Target pointing data
# # # #

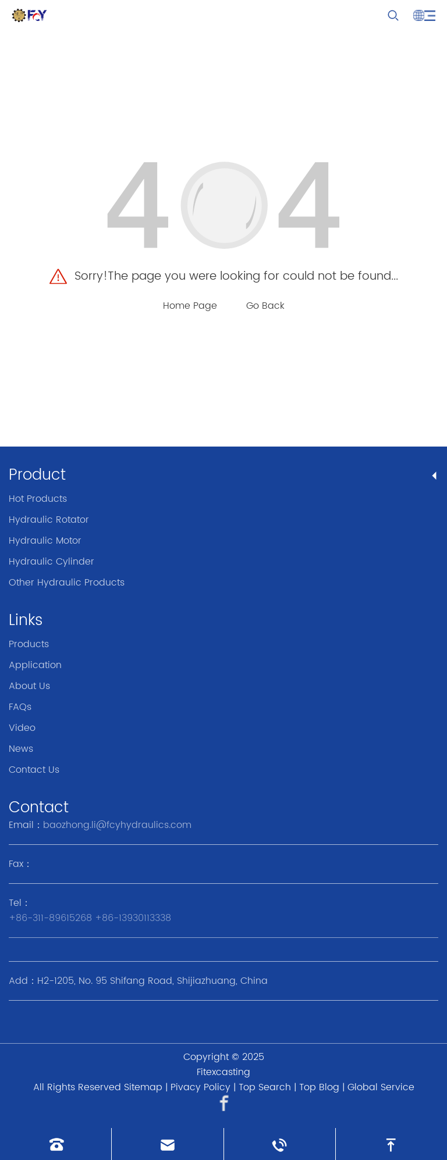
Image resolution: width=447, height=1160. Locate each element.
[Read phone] (55, 1144)
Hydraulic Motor (45, 540)
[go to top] (391, 1144)
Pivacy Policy (200, 1087)
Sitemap (143, 1087)
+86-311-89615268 (50, 918)
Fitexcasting (223, 1072)
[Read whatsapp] (279, 1144)
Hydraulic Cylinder (51, 561)
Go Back (265, 305)
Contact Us (34, 769)
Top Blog (319, 1087)
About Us (29, 686)
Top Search (265, 1087)
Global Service (380, 1087)
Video (22, 728)
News (21, 748)
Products (29, 644)
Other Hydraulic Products (67, 582)
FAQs (20, 707)
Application (35, 665)
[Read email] (167, 1144)
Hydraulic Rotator (49, 519)
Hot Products (38, 498)
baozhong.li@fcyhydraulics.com (117, 825)
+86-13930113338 (133, 918)
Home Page (190, 305)
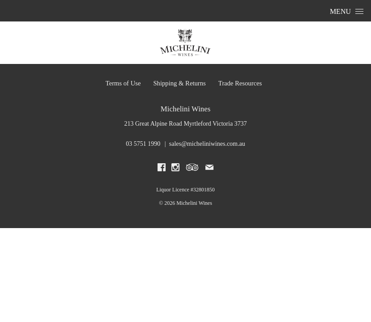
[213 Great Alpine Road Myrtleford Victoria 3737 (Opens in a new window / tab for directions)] (185, 123)
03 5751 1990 (143, 143)
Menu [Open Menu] (346, 11)
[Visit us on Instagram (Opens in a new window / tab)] (175, 169)
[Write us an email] (209, 169)
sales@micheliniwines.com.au (207, 143)
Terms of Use (123, 83)
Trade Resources (240, 83)
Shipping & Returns (179, 83)
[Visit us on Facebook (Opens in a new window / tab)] (162, 169)
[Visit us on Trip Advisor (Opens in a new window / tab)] (192, 169)
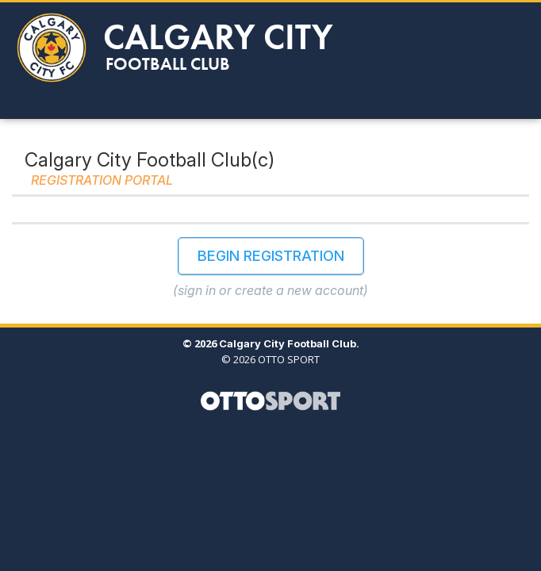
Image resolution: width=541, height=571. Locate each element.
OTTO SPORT (289, 359)
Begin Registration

# # # #

Reproduce every line of the records above word for word, leaving out the pictures.

Image resolution: width=447, height=1160. Locate each element.
[Read phone] (55, 1144)
Hydraulic Motor (45, 540)
[go to top] (391, 1144)
Pivacy Policy (200, 1087)
Sitemap (143, 1087)
+86-311-89615268 (50, 918)
Fitexcasting (223, 1072)
[Read whatsapp] (279, 1144)
Hydraulic Cylinder (51, 561)
Go Back (265, 305)
Contact Us (34, 769)
Top Blog (319, 1087)
About Us (29, 686)
Top Search (265, 1087)
Global Service (380, 1087)
Video (22, 728)
News (21, 748)
Products (29, 644)
Other Hydraulic Products (67, 582)
FAQs (20, 707)
Application (35, 665)
[Read email] (167, 1144)
Hydraulic Rotator (49, 519)
Hot Products (38, 498)
baozhong.li@fcyhydraulics.com (117, 825)
+86-13930113338 (133, 918)
Home Page (190, 305)
[213 Great Alpine Road Myrtleford Victoria 3737 (Opens in a new window / tab for directions)] (185, 123)
03 5751 1990 (143, 143)
Menu [Open Menu] (346, 11)
[Visit us on Instagram (Opens in a new window / tab)] (175, 169)
[Write us an email] (209, 169)
sales@micheliniwines.com.au (207, 143)
Terms of Use (123, 83)
Trade Resources (240, 83)
Shipping & Returns (179, 83)
[Visit us on Facebook (Opens in a new window / tab)] (162, 169)
[Visit us on Trip Advisor (Opens in a new window / tab)] (192, 169)
Image resolution: width=541, height=571. Locate each element.
OTTO SPORT (289, 359)
Begin Registration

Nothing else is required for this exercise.